In the area of lifecycle management, IT should be given the reins to oversee:

  • Process lifecycle. Process excellence is one of the cornerstones of successful digital transformation. IT teams can bring process transparency to the entire organization, using technologies like digital twins to streamline processes, minimize process deviations, measure and control improvement initiatives, fix bottlenecks, and drive automation and compliance.
  • Data lifecycle. Data excellence is another pillar of successful digitalization, and another area where IT can drive change by implementing technologies that enable a distributor to collect, integrate, harmonize, standardize and understand both quantitative and qualitative data — from both internal and external sources.
  • Solution lifecycle. Nowadays, business capabilities are consumed in a modular fashion. IT’s responsibilities must shift from managing monolithic on-premise software solutions to architecting a modular digital infrastructure in which all the pieces are tightly integrated by default, regardless of where they’re running.

Digitalization of distribution: Operations management

In addition to managing lifecycles, IT needs to focus on operational management in three key areas:

  1. Innovation. IT must take the lead in bringing to bear technology and systems that enable an organization to innovate on an ongoing basis. Customer experience is one area where supporting innovation with technology is critical. For example, IT can help create touchless digital experiences, recognizing that since the onset of the pandemic, some distributors reportedly have seen more than a 700-basis point shift toward e-commerce, e-procurement and other digital channels. Data and digital modeling tools also are critical in helping distributors develop, launch and sustain more of the outcome-based services that customers want.
  2. Value. As tight as margins are these days for distributors, IT must also help tap new sources of value. IT can help uncover new ways to reduce risk, increase efficiency, drive sales and improve decision-making.

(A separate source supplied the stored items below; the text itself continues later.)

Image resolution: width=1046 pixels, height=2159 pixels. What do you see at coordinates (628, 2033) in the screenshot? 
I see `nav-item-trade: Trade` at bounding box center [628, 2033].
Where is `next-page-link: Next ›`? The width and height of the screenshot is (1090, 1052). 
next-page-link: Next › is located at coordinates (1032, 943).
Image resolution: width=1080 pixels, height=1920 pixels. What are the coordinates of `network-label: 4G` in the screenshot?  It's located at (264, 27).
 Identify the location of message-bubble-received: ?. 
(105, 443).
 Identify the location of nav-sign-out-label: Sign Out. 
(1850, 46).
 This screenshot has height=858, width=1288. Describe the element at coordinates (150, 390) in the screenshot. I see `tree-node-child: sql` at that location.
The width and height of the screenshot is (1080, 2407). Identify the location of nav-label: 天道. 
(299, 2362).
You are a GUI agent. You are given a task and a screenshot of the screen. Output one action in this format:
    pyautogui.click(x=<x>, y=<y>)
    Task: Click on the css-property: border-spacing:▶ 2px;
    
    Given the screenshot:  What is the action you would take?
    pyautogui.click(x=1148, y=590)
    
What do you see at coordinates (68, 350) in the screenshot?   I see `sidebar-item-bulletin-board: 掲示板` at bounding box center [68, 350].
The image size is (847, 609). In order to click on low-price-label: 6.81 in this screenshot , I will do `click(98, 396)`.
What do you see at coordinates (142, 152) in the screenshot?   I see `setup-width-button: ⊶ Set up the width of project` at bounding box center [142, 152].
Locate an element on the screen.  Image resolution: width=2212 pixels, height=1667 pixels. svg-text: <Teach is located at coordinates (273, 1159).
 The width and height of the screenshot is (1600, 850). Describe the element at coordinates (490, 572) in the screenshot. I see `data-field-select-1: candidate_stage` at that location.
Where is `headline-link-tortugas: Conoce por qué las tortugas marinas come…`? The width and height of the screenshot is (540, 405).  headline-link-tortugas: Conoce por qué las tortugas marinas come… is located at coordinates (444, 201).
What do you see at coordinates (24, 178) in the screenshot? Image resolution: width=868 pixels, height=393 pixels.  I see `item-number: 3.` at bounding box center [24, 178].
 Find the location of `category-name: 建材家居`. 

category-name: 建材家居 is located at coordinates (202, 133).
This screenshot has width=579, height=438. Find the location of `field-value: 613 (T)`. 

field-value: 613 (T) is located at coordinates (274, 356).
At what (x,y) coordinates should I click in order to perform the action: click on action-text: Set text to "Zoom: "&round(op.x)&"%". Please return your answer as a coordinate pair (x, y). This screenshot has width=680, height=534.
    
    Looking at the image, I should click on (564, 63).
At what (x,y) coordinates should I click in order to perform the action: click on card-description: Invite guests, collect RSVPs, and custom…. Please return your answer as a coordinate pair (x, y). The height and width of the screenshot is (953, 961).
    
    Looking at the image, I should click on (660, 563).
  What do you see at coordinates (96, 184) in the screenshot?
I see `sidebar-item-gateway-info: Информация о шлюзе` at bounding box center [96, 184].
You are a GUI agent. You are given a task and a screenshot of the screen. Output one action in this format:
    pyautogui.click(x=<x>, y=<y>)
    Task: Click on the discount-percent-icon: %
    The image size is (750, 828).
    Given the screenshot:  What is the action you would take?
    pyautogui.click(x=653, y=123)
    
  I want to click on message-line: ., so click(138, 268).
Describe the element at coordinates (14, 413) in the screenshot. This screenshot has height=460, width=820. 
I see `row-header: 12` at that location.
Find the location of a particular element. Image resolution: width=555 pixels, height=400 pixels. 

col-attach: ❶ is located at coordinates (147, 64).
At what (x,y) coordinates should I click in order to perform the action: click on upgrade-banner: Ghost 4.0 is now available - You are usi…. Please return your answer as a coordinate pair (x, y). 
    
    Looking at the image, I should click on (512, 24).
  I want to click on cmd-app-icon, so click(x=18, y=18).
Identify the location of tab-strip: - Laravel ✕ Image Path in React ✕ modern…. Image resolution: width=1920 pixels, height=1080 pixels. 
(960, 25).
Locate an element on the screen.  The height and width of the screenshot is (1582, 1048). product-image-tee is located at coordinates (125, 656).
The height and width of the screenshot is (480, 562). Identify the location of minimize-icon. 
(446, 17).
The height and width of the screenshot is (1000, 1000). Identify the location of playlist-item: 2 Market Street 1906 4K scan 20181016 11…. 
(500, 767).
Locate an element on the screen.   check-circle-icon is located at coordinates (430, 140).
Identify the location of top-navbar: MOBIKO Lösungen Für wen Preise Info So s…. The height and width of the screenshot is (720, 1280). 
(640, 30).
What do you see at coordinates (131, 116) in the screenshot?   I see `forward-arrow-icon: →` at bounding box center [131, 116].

IT could, for example, improve cost recovery by identifying margin destroyers, inefficient sales rebates, etc., while highlighting the best promotional buying opportunities and order channels on the procurement side.
  3. Change. Digital transformation puts a whole new set of tools at employees’ disposal. IT teams should be responsible for improving adoption, overcoming resistance to change, and shrinking time to value. In short, IT will be critical to shaping the business user’s experience, from the C-suite all the way to the warehouse.

The same holds true for many of the responsibilities that accompany digitalization within a wholesale distribution organization. For a digital transformation effort to succeed, decision-makers must continually ask themselves, “If not IT, then who?”

Then they must give their IT teams the breathing room they need to evolve into their new role as change agent.

The gap between wholesale distributors that will thrive or fail is widening at a startling pace.